Yesterday I came across an excellent post on Alternet by Matt Taibbi of the Rolling Stone. He wrote a terrific piece about the ugly insinuations and outright lies we’ve all been subjected to over the last six years by the news media, pointing out that if he had put this sort of crap into one of his own stories, he and his publisher would be facing a massive libel suit – and rightly so.
Instead, the lie is still out there, stinking, available, and sure to continue to do its insidious harm to Obama in spite of his truthful denial of the lie and the fact that it was shown up to be a lie by other news outlets.
Obama didn’t sue the Fox Channel. That may be because to do so would only create more interest in the original lie, which some people would be ready to believe in a heartbeat -- and evidently do. Twits.
No, instead, the clever and pragmatic Obama has simply frozen Fox Channel reporters out of the events he’s involved in, and refuses to talk to them anymore.
This is absolutely reasonable. Why invite members of the media to your events when you know, without a doubt, that they’re going to spin and twist your words in order to hurt you and even make up lies about you at every opportunity? It’s a no-brainer, and I’m glad Obama has the cojones to do it.
Although the lie that Fox broadcast was just that – a lie – journalists do also make mistakes. Often. Honest journalists, when shown their error, will publish a correction. Sometimes it’s quite embarrassing, but we’re human. We try, but don’t always get it right.
Several years ago the local hospital sent my paper a press release regarding a new building they were preparing to open and, incidentally, promoting the new PET imaging machine they were purchasing for it. They were rightly pleased to announce their acquisition, though the release didn’t go into any detail about the scanner or what it was for.
At the time, I had never heard of PET scans. I try to know everything, but jeez, sometimes I just don’t. Unfortunately, neither had the reporter I sent out to cover the story. When she wrote it up, she mentioned the PET scanner – and said it was for (can you see this coming?) pets.
We were working on a tight deadline, as usual. I got the story from her just a few hours before the paper was going to press. It struck me as very odd that a local hospital would offer to scan dogs and cats for cancer, as she wrote, but hey, what a nice service to offer! Distracted, busy, trying to deal with ten different crises at the same time, I shrugged and let it go, sure that the reporter knew what she was talking about. She said the hospital would scan pets, well, that must be the case.

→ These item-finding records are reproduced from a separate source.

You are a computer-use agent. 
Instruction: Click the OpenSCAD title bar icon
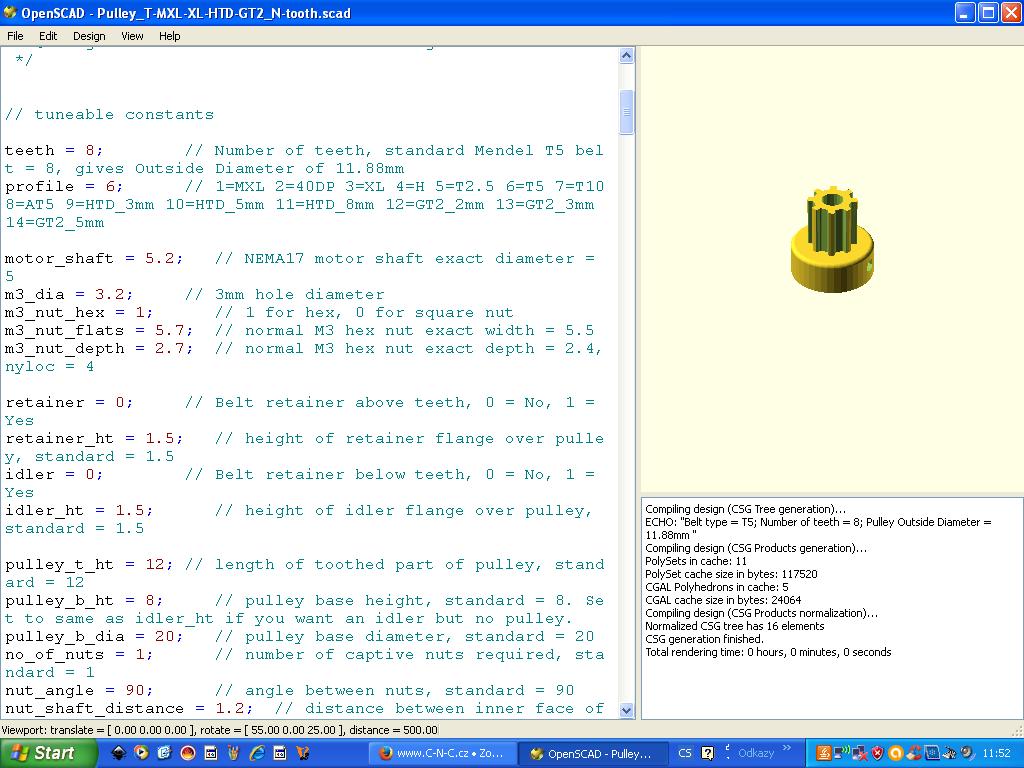(x=12, y=13)
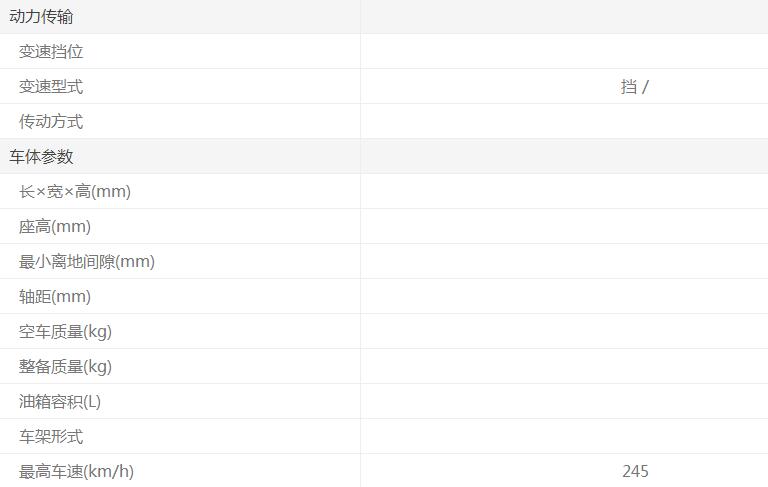Click the 整备质量(kg) row label
Screen dimensions: 768x487
pyautogui.click(x=65, y=367)
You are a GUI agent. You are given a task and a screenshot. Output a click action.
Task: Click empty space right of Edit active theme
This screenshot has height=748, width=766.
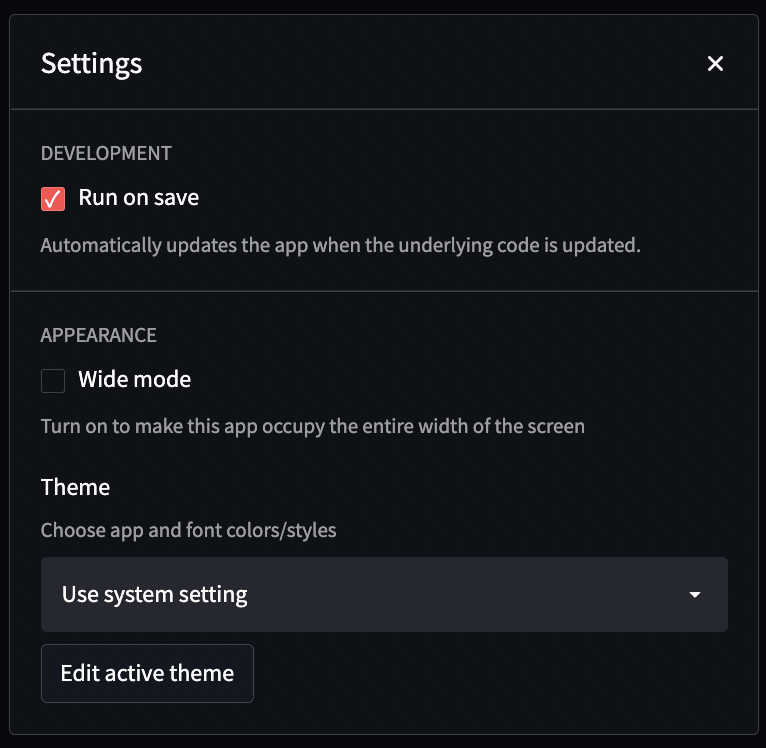(x=490, y=673)
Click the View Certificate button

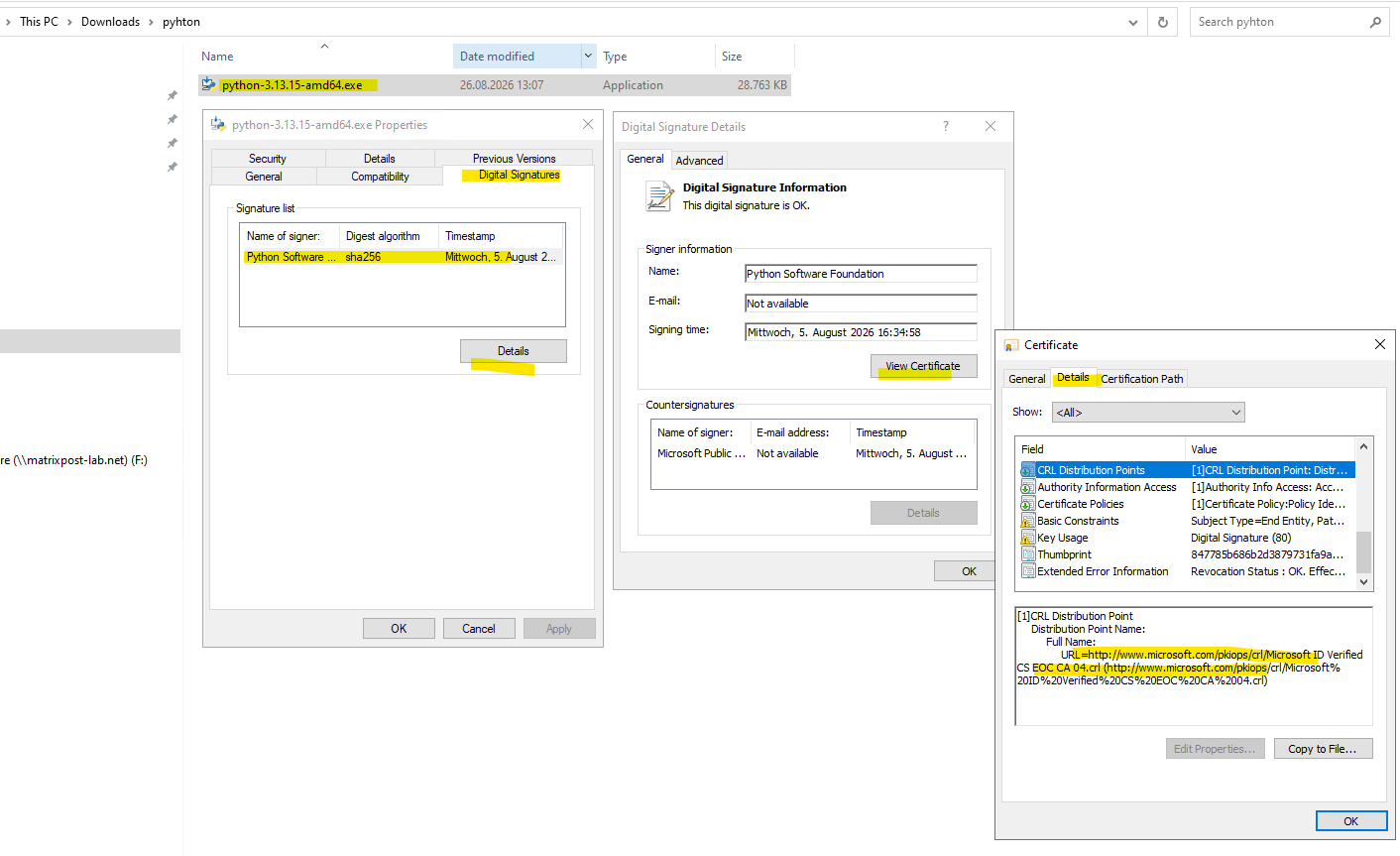[923, 366]
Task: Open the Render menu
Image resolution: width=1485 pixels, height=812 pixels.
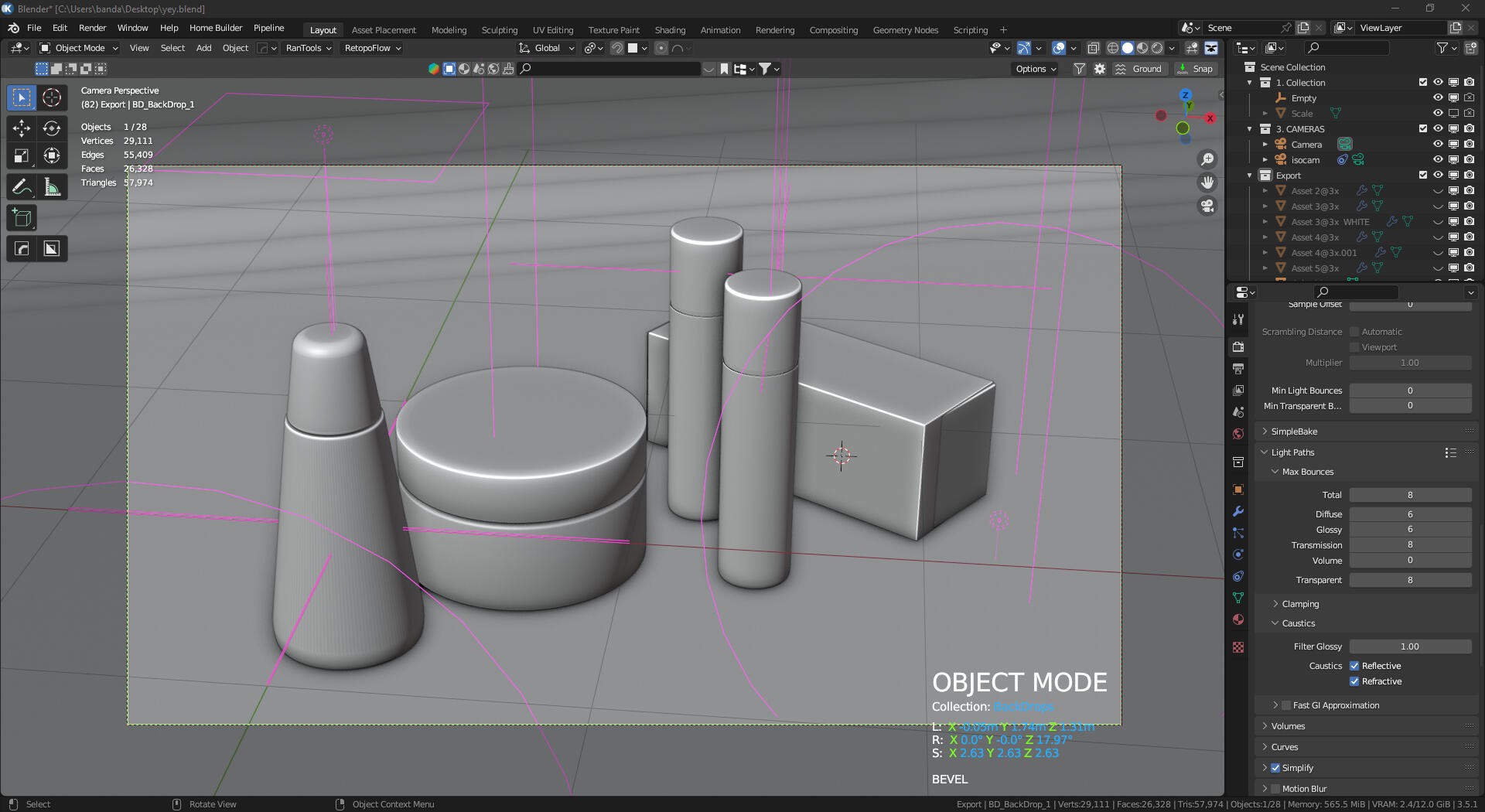Action: (x=92, y=28)
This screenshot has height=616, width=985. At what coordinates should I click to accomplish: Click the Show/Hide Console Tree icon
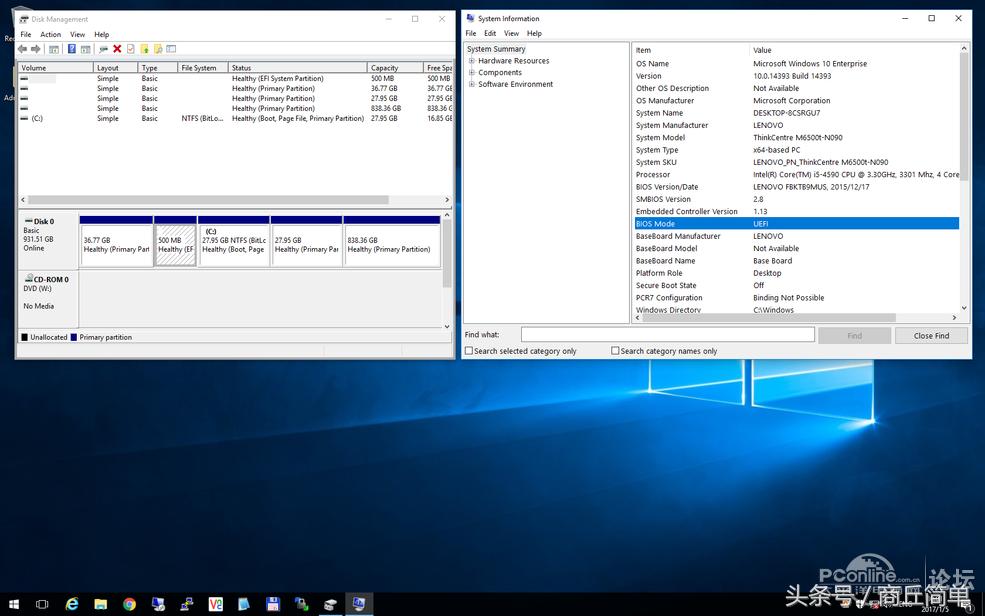(x=53, y=47)
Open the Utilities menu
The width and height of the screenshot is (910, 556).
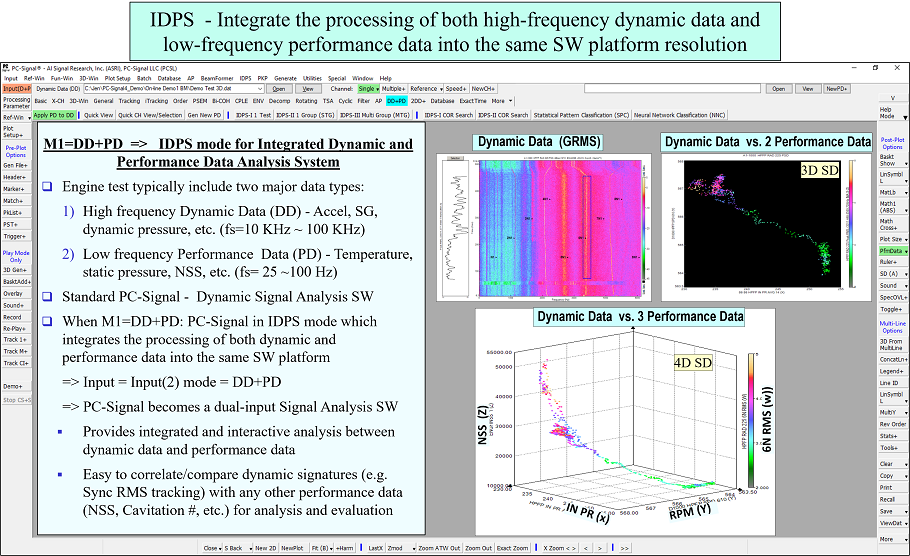[x=312, y=78]
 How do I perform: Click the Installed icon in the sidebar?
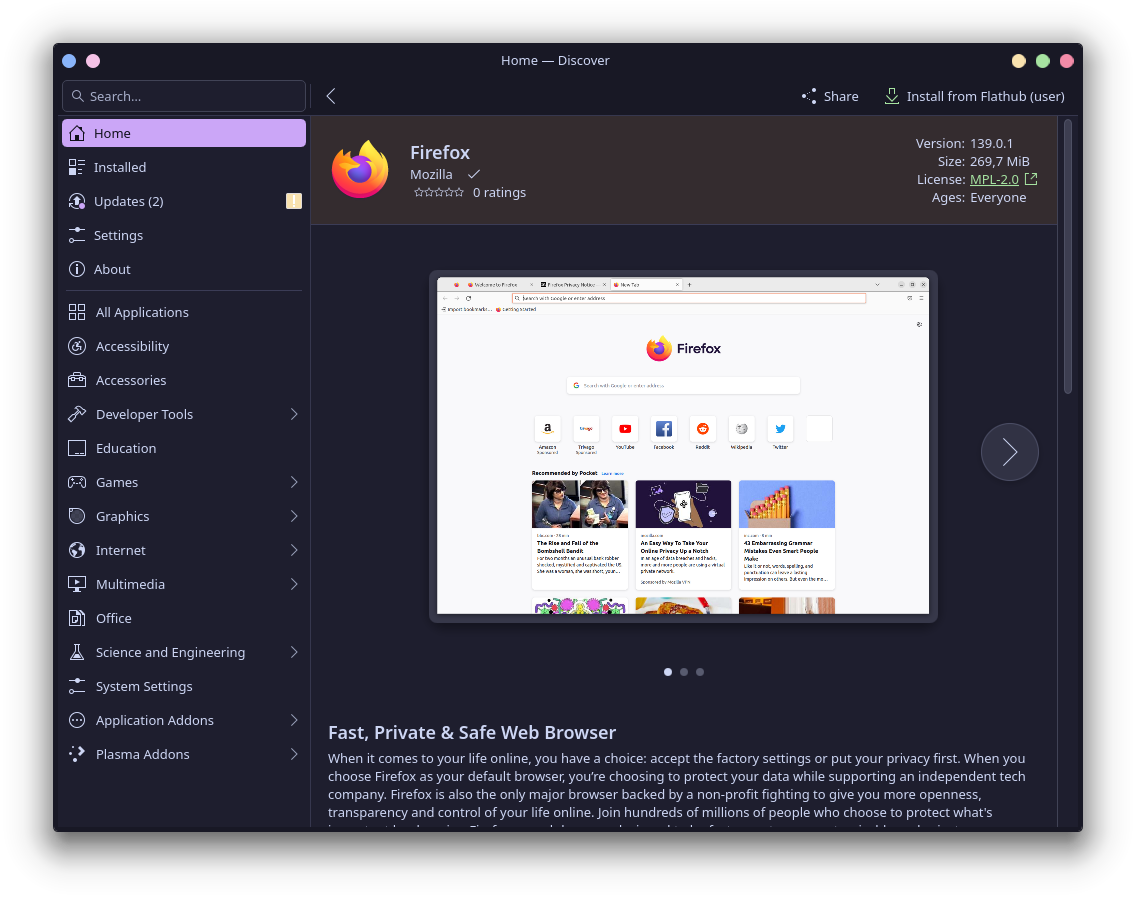(x=77, y=167)
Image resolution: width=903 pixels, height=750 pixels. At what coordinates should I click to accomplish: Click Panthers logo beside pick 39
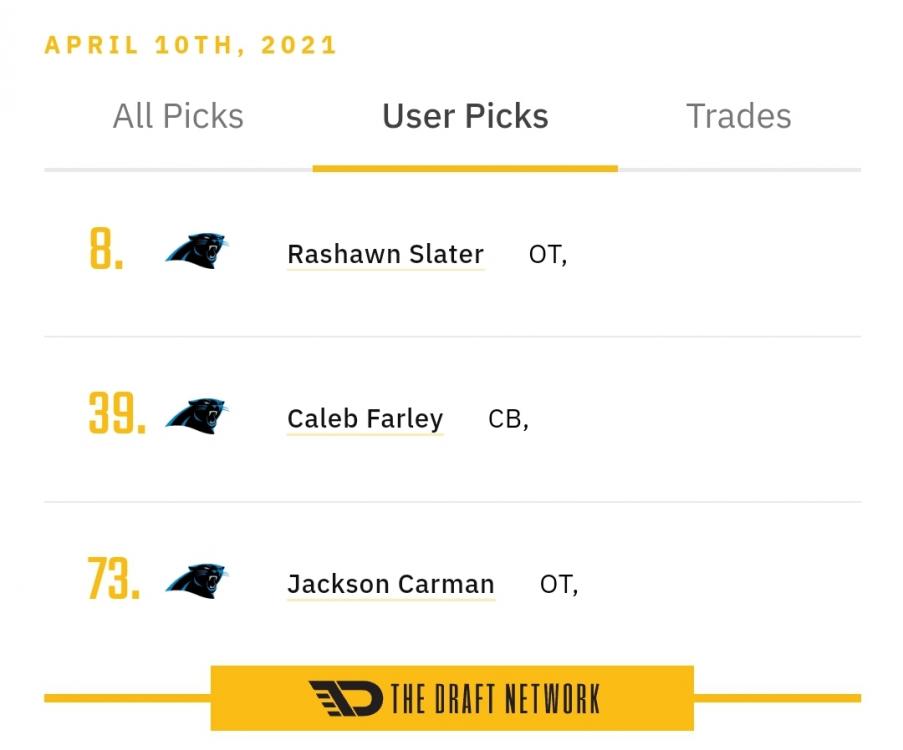pos(197,415)
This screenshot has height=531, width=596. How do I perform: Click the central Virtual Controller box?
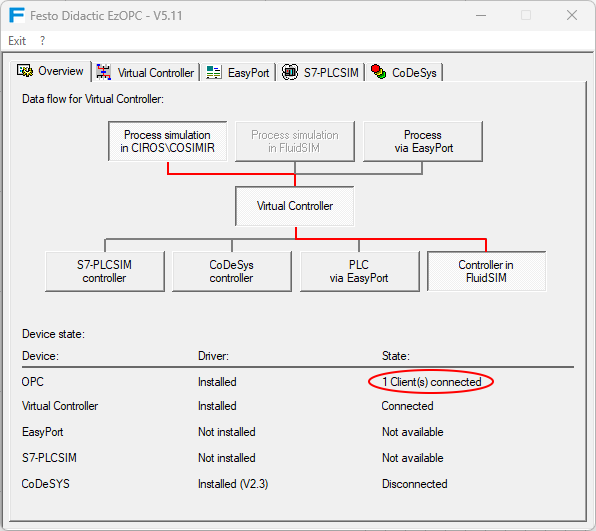tap(295, 206)
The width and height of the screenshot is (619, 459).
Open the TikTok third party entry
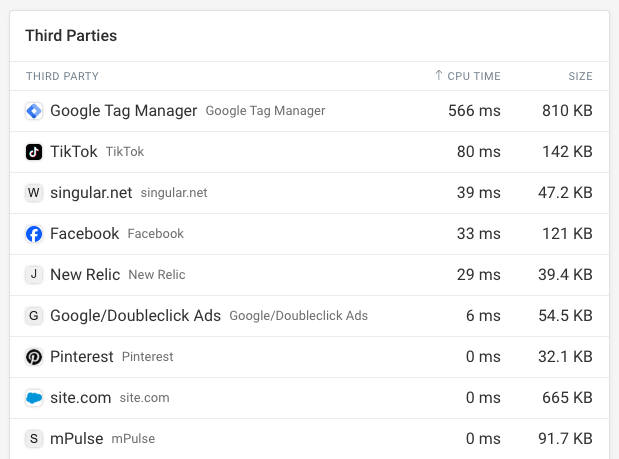[x=74, y=152]
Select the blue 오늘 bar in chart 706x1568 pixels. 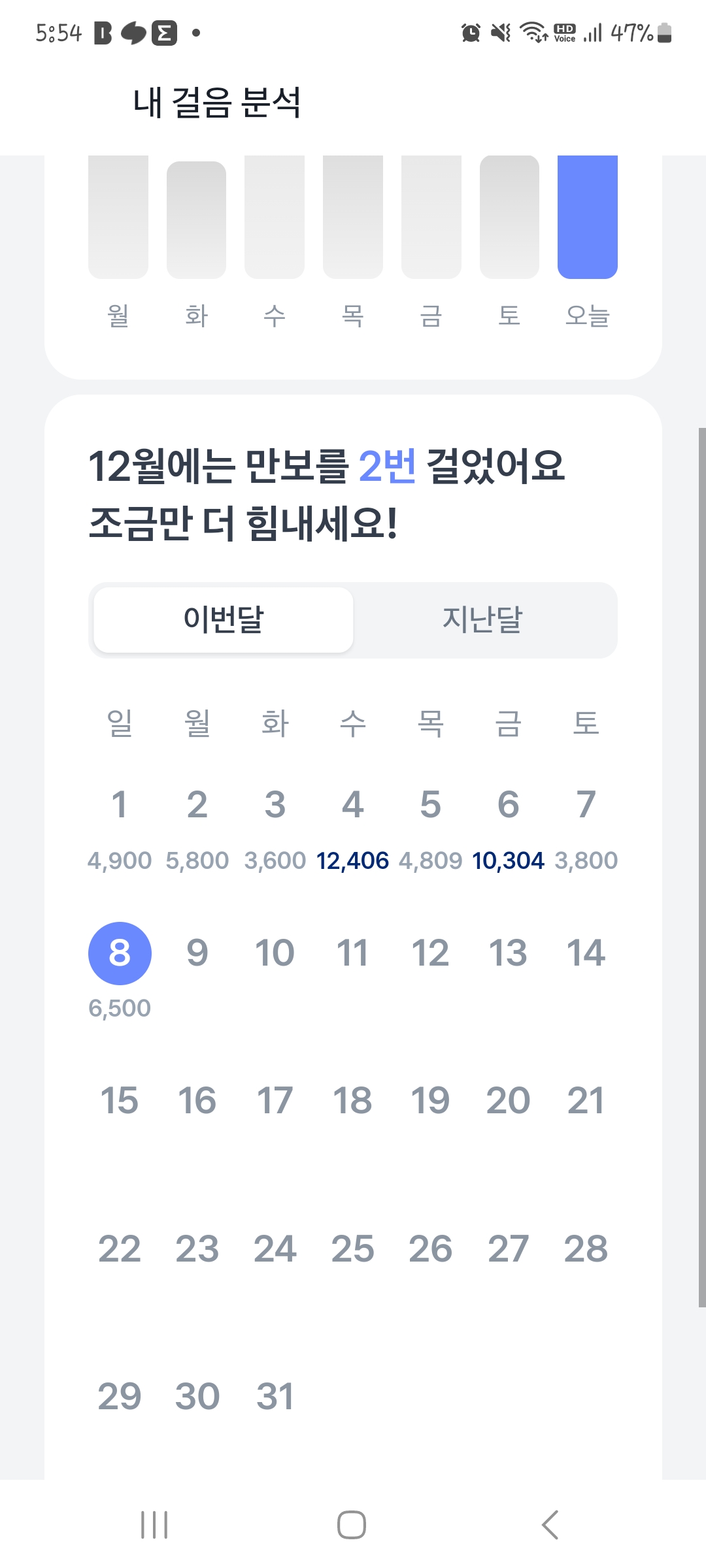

We published. The day it hit the streets, I’d been in the office for about an hour when I got a phone call from the PR guy at the hospital. To his credit, he didn’t yell, he wasn’t snide, he was perfectly polite as he explained that while scanning pets for cancer would be a sweet thing to do and the hospital sure wished it was possible, their new PET machine was exclusively for people. PET stands for Positron Emission Tomography, he said, kindly.
Then he asked, with great patience, if I wouldn’t mind very much publishing a correction in the next issue of the paper? So people didn’t bring their dogs and cats to the new facility for ... scans?
By this time, I had my bright-red face in my hands and wanted the floor to open up beneath my chair. “Of course,” I said. “Absolutely.” I apologized profusely for the error; he laughed gently and said anyone could have made it. I’m sure when he hung up he and his colleagues burst into gales of hilarity. I would have.
When I told the reporter, she was appalled. She burst into tears. Young, not long out of journalism school, she loved animals and was a big-hearted and an earnest reporter -- and she’d just assumed she knew what that scanner was for. She hadn’t asked anyone about it, nor in her rush to get the story done by deadline, had she done any research – not even a quick look at Google, which would have quickly set her right.
And I, as her editor, hadn't listened to my inner alarm when it went off. We both learned a tough -- and embarrassing -- lesson that day.
I ran the correction the following week, along with an explanation as to what a PET scan actually was. Nothing more was said and the incident was over. Eventually, we laughed about it.
It’s easy to make stupid mistakes as a journalist. Time – or the lack of it – is often the culprit, but there’s not much excuse for it, really. The one we made was pretty harmless, and we corrected it as quickly as we could. Even now, though, I still blush with shame when I think of it.
But the mistake that Fox made – and then, knowing it was a lie, perpetuated – was malicious. Bravo to Obama for freezing out their “reporters.” They don’t even deserve the title.